Could winning that incident have been accomplished physically? Absolutely, it was two on one. We could have controlled that child’s behavior, but that doesn’t really accomplish anything. It never has. That client would have just done the same thing again, and he may learned but slowly over time we will succeed.

Hitler used fear and control to accomplish what he did, and the cultural change that he was trying to impact is gone. On the other hand, you have a meek leader like Martin Luther King Jr. MLK Jr. used words, civil disobedience, and love to create cultural change, and it still stands to this day. MLK Jr. embodied the characteristic of meekness in his movement. Racists came and used the physical means to try to stop him, but ultimately meekness won the history books.

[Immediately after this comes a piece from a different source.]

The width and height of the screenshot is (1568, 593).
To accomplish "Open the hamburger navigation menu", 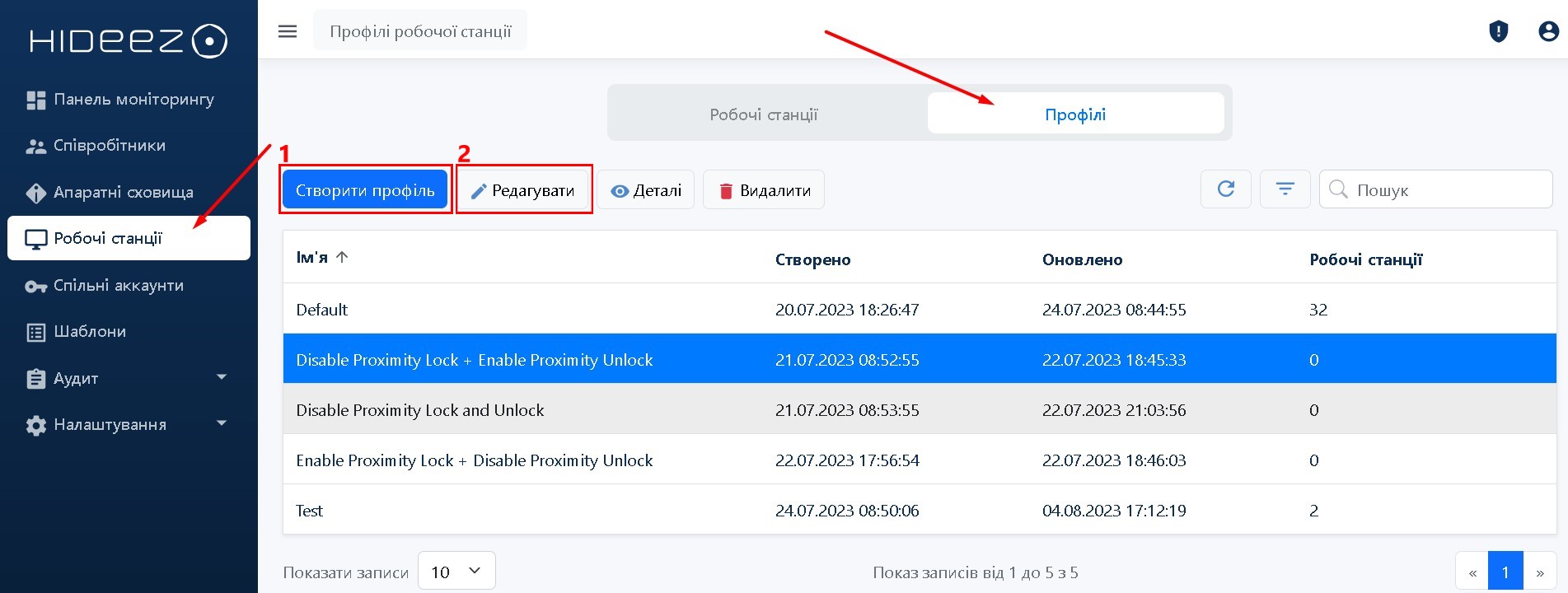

The thing that really gets me about this beatitude is the reward for meekness is the exact opposite of what you would receive in this world for displaying meekness. Right?! How far do you think you would get in school or a corporate job by being meek? I used to think that you wouldn’t get anywhere, but now I believe you will get farther than you think. It seems like the meek rarely win in this world, but look at those who have caused true change, and I bet you will find a meek person behind them. Yet, our King in this passage is telling us that we will be happy and we will inherit the earth when we take on this quality. The very attitude that looks like will get us nothing in this world, in the age to come, will get us the whole earth.

This idea is modeled for us in perfection by Jesus. Jesus came as a servant in complete subjection to his Father. He walked this earth humbly, not trying to impose upon others, but instead he trusted in God’s faithfulness. The scene that really displays this idea for me is Jesus’ entry into Jerusalem on the way to his crucifixion.  He didn’t enter Jerusalem on a beautiful glamorous horse wearing royal robes with a crown on his head looking like a king. He entered Jerusalem seated on a donkey in normal clothes. This is the city that he will eventually rule over, and he came into it humbly and submitted himself meekly to the will of the Father that sent him to the cross. The times when Jesus was the most aggressive were the times when his honor wasn’t damaged. Rather he was the most aggressive when he was fighting for God’s honor against evil and hypocrisy (i.e. the flipping of tables in the temple and his interactions with the pharisees). 1 Peter 2:23 says, “When he was reviled, he did not revile in return; when he suffered, he did not threaten, but continued entrusting himself to him who judges justly.” This verse perfectly exemplifies how our Savior lived meekly on this earth, yet he was resurrected to be King over all the earth.

We don’t need to struggle for control over our lives and over those who surround us. We can trust that the results are in God’s faithfulness to us. We can submit that our Father who has never broken a promise or failed us will do what He says in Matt. 5:5. We can trust that one who has the whole world in His hands will protect, provide, and work towards our good when we are meek.

So, where in your life have you tried to use control and assert authority? Can you apply meekness to this area to change it? Where have you gone in hard and calloused, where you could go in soft and meek? Do you believe that God keeps His promises?